In their first full-scale Edinburgh Festival Fringe production since their hugely critically acclaimed Macbeth in 2022, Flabbergast Theatre bring their anarchic physical language to one of the defining plays of the twentieth century as the acclaimed company takes on Samuel Beckett’s Endgame. The production also marks Flabbergast’s largest Edinburgh Fringe presentation to date, with the company performing in the 375-seat Lomond venue at Pleasance at EICC for the full festival.

Created and directed by Flabbergast artistic director Henry Maynard, this new production will see Flabbergast turning their visceral, ensemble-driven style towards Beckett’s brutal and darkly comic masterpiece.

In a dying world, four survivors cling to ritual, routine and one another as time slowly runs out. First performed in 1957, Beckett’s Endgame follows the blind and domineering Hamm, his exhausted servant Clov, and Hamm’s elderly parents Nagg and Nell, confined to dustbins, in a bleak world where routine persists long after hope has faded. Raw physicality collides with Beckett’s bleakly comic language in Flabbergast’s stark, visually striking interpretation, shaped by clowning, movement and an immersive physical soundscape. By turns savage, funny and deeply mournful, Beckett’s play explores dependency, ageing and the unbearable persistence of life as the characters wait for an ending that never arrives.

Following acclaimed productions of Macbeth, Romeo and Juliet and A Midsummer Night’s Dream, Flabbergast have built a reputation for bold reinterpretations of classical texts, blending puppetry, mask, clown, chorus work and highly physical performance to create theatre that is both muscular and strangely dreamlike.

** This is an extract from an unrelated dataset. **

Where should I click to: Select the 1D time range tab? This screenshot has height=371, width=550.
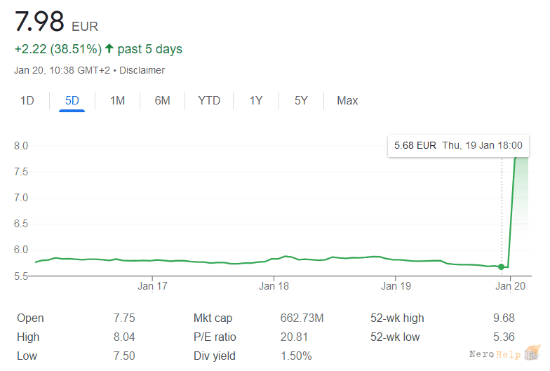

Arden joins a company whose movement-led approach to classical texts shares many of the traditions that helped establish Complicité as one of Britain’s most influential theatre companies.

The production also brings together Annabel Arden and her son, Ralph Jeffreys, who serves as assistant director and dramaturg on the production. Jeffreys grew up in a family immersed in Beckett, with both Annabel and his late father, playwright Stephen Jeffreys, lifelong enthusiasts of the playwright’s work. He now brings that personal connection to Flabbergast’s new production of Endgame.

Writing about Flabbergast’s Macbeth at the Fringe, Stewart Lee described the company’s work as “everything you want from a fringe show”, praising its “mess, mud, noise, wine, party hats” and “amazingly talented international cast”, adding: “I am glad I saw it, because it reminded me of being 19 in 1987 and coming here and having my mind blown.”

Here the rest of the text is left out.